La flor cae en picada y el niño la pesca sin que haya tocado el suelo. Ganó. Ríe para él, feliz, con la alegría de un medallista olímpico en la cara.

Abril limita por los cuatro costados con los robles de sabana, reyes del verano que preceden a las lluvias.

Los aguaceros tempranos hacen estragos en algunos y los desnudan de golpe, como

los amantes primerizos. En mi ciudad las flores del roble mueren sobre los adoquines, bajo suelas anónimas, o naufragan en las corrientes sucias de los caños. Pero no siempre se impone la tragedia.

Muchas flores resisten a los golpes de viento y a los goterones y en unas semanas serán vainas que se abrirán después en dos para liberar a los árboles futuros.

Las semillas del roble tienen alas y vuelan en busca de pedacitos de tierra disponible donde enraizarán los gigantes que aprisionan.

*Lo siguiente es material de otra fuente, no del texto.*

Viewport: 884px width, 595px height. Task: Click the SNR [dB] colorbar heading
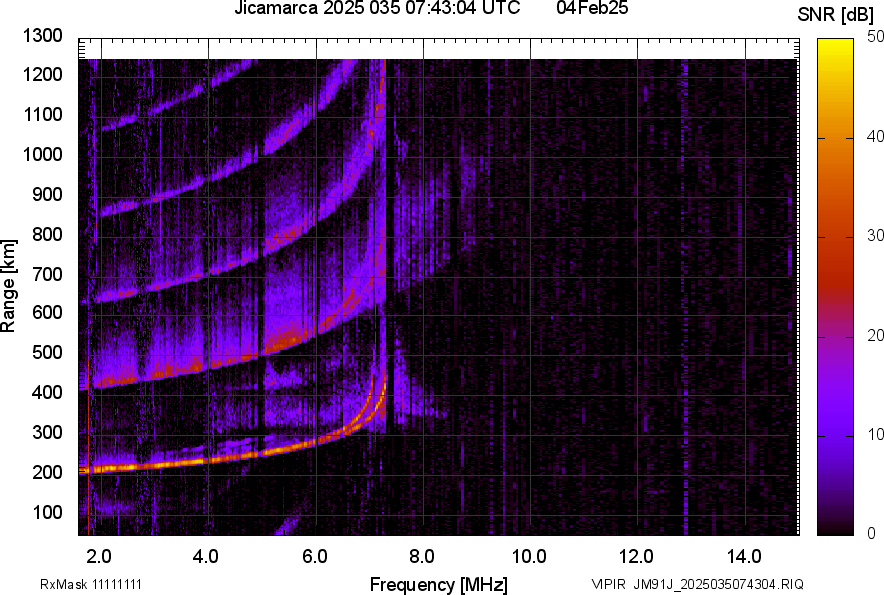click(x=835, y=15)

En mis años más nuevos topé con dos viejos robles de sabana que están aún frente a la iglesia de San Felipe, allá en Alajuelita. Tomé conscienci­a de ellos una Semana Santa cuando los vi alfombrar un tramo de carretera por el que caminarían horas más tarde legiones de falsos romanos y mujeres llorosas.

En aquella visión nace, probableme­nte, mi gusto por esos árboles a los que fotografío siempre que puedo, como si de esa manera lograra hacerlos míos.

Aseguraba un viejo del barrio donde crecí que atrapar en el aire una semilla de roble era agarrar también una virtud. Por eso cuando se abrían las vainas y llovían semillitas yo corría tras ellas, con los brazos arriba, como el chiquito del Morazán, diciendo para mí “¡una virtud, una virtud, una virtud!” sin saber qué significab­a la palabra.

Hoy sé que los hermosos robles de sabana de todos los colores liberan recuerdos además de hojas, flores y semillas aladas. Yo, niño como sigo siendo aunque las canas digan lo contrario, los agarro sin dejar que el suelo los ensucie, que nadie los maje, que ninguna corriente los arrastre.